As "a good-faith attempt at conflict reduction," Rimini agreed to stop using automated download tools in January 2009, telling Oracle of its decision the following month.
Rimini Street also spoke with Oracle representatives in February 2009 and offered to share internal information with the vendor "and/or to work out an agreement that would utilize an independent third party auditor reporting back to both parties to confirm Rimini Street's compliance with its standard processes and procedures," the filing states.
Oracle "is committed to customer choice and vigorous competition, but draws the line with any company, big or small, that steals its intellectual property," company spokeswoman Deborah Hellinger said via e-mail. "The massive theft that Rimini and Mr. Ravin engaged in is not healthy competition. We will prove this in court."
Privately held Rimini Street says revenue grew 270 percent year-over-year in 2009, and that it now has nearly 300 clients, 160 employees and $150 million in "sales backlog." In addition, it claims a 95 percent annual renewal rate.
In an interview, Ravin equated third-party software maintenance to independent oil change shops, saying the same rights consumers have to take their cars to places besides the original dealer apply to his own business.
Oracle's suit has put a slight damper on sales, according to Ravin.
"We continued to close business, including some of the largest deals ever," since the suit was filed, he said. "[But] I think we had a few deals that have not moved forward because of the litigation. We believe that's a good part of the intent of the suit, to slow our business down."
Rimini Street expects to spend "millions and millions of dollars" to pay its legal counsel in the case, he said.

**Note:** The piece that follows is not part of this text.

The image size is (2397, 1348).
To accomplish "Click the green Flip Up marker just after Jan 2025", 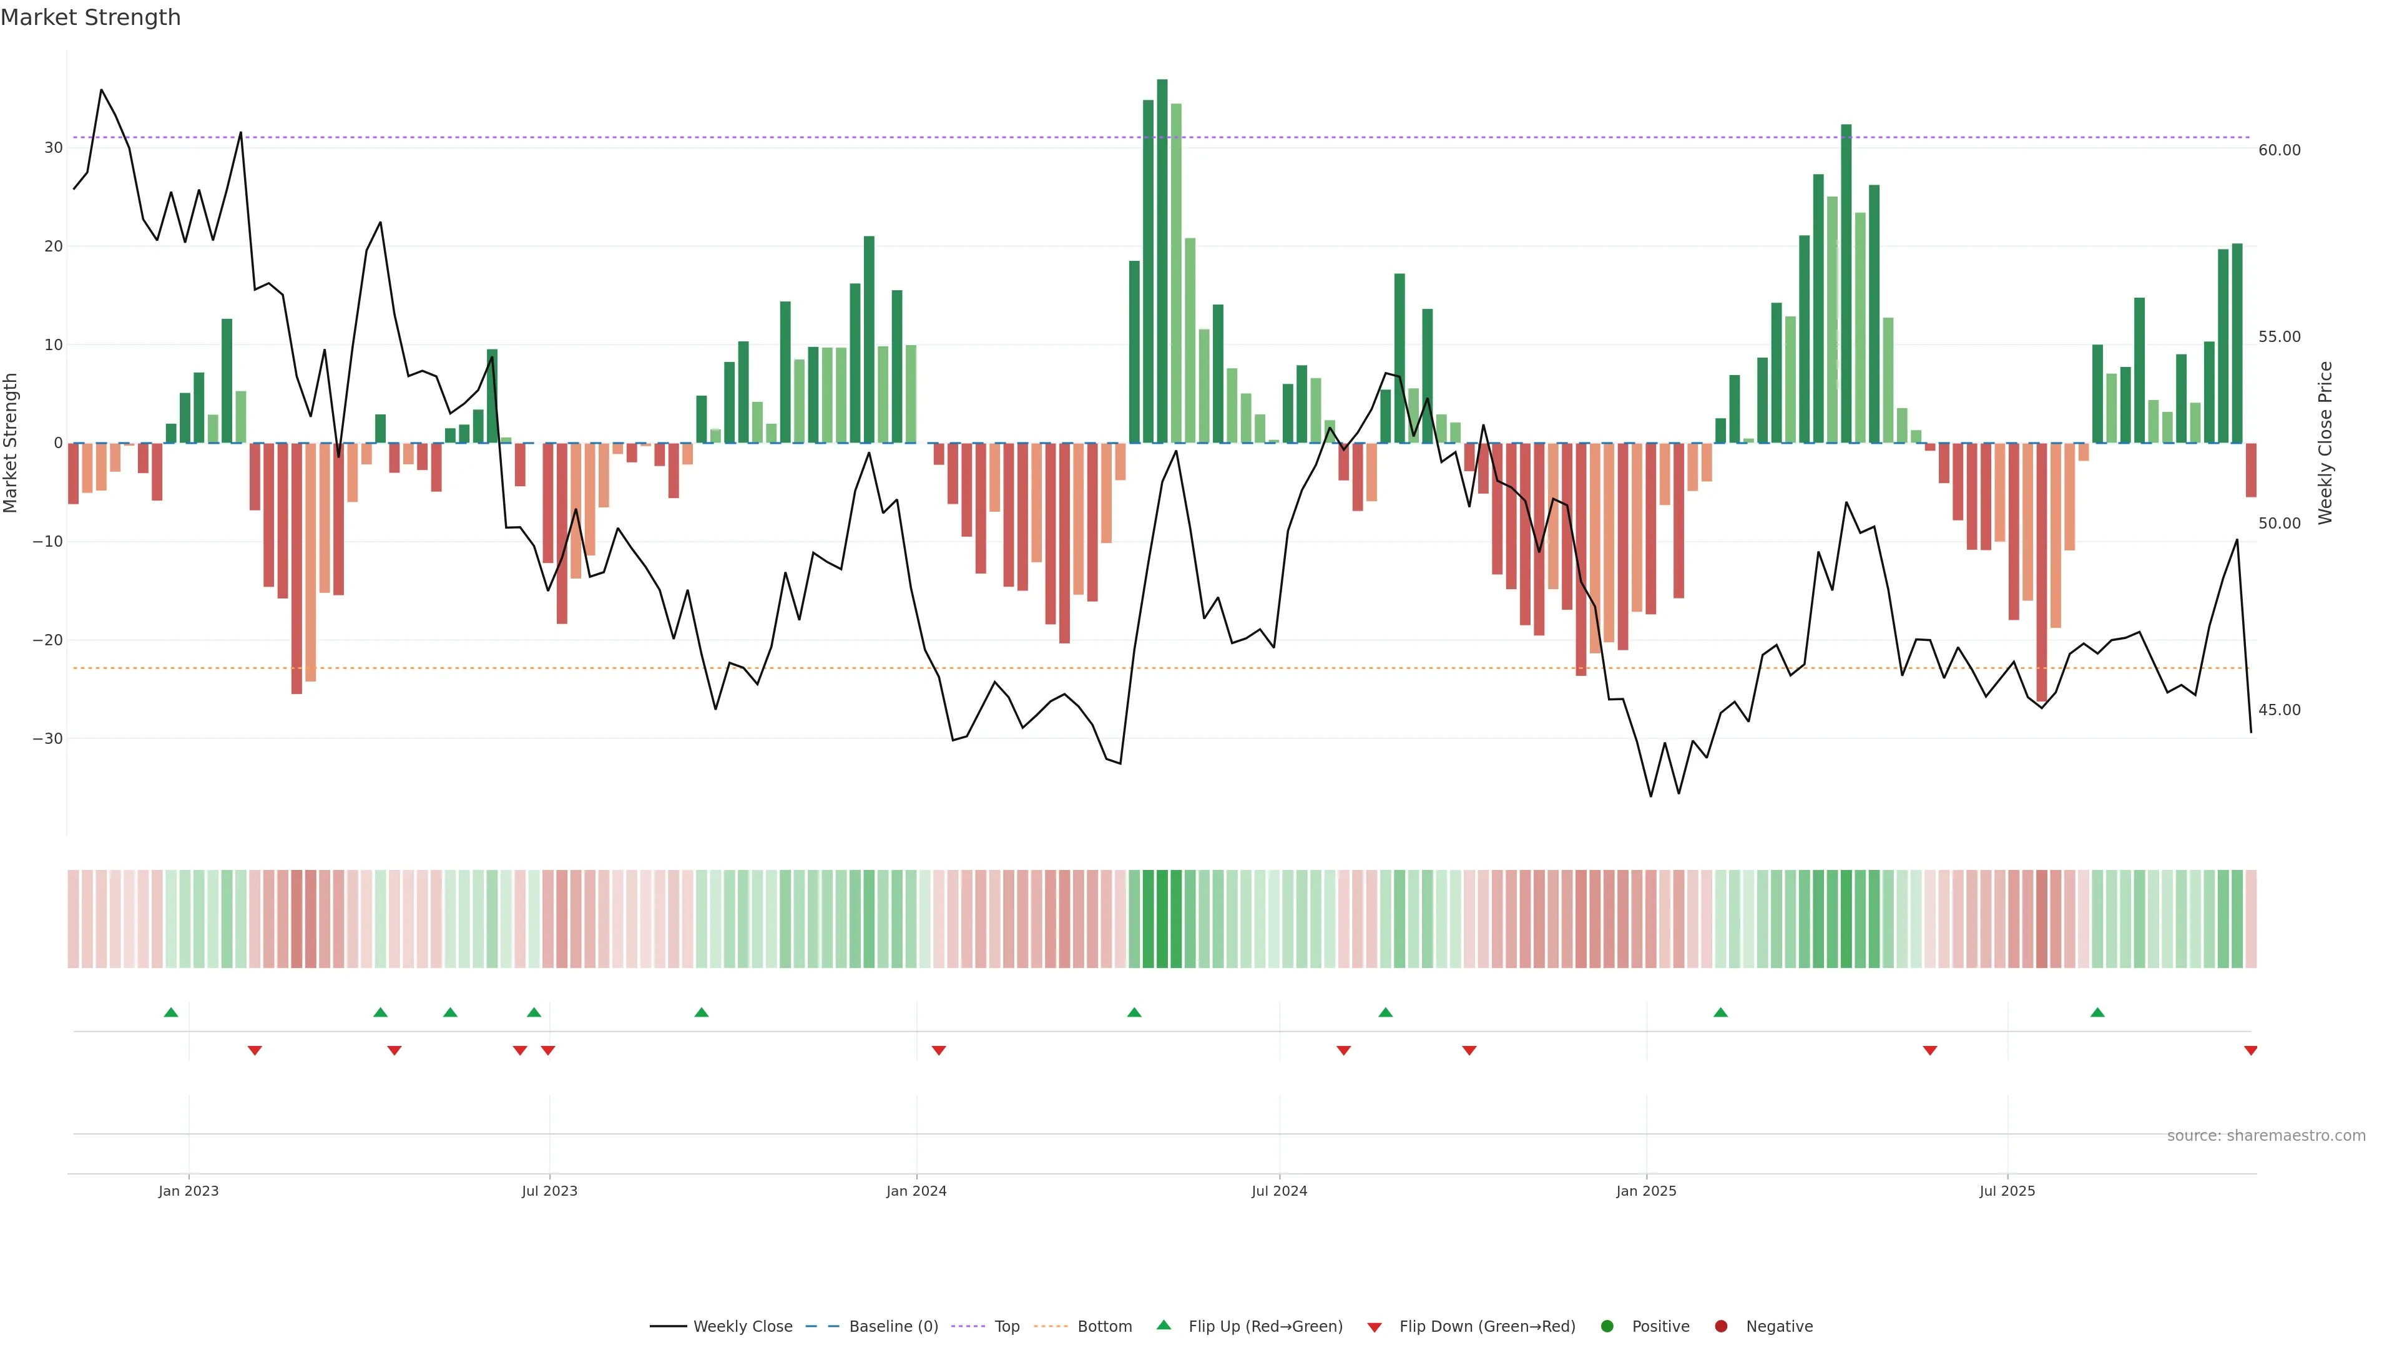I will (x=1721, y=1012).
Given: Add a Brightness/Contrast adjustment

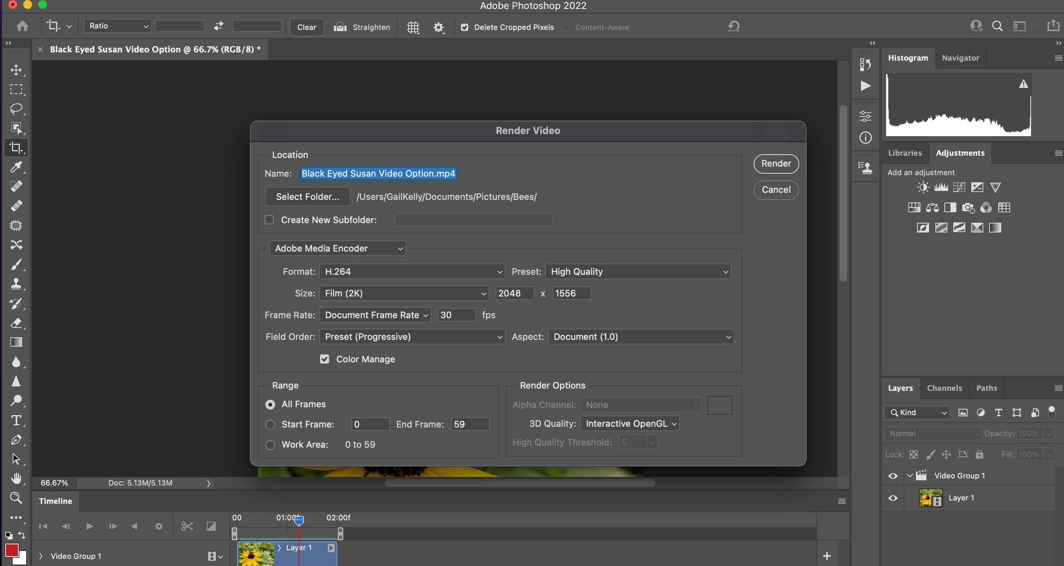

The company anticipated the suit and budgeted for the legal fees, which it considers "an investment we are making to finally put this issue to rest."
The case is "critical on so many counts," said Ray Wang, partner with analyst firm Altimeter Group.
"It's imperative that the rules of engagement for third-party maintenance be established," Wang said. "That's the big question in the room. People want it. How can you do it in a way that's respectful to Oracle's intellectual property rights and respectful to the customer's rights? Right now, the rules are just murky."
"If anything (comes) out of all this, hopefully there are some rules of engagement that are created," he added. "Right now customers are looking everywhere to cut costs."
If Rimini Street wins, the market for third-party maintenance will be a more welcome prospect to other providers, he said. But if it loses, Oracle may have "shut out or stopped people from thinking about this."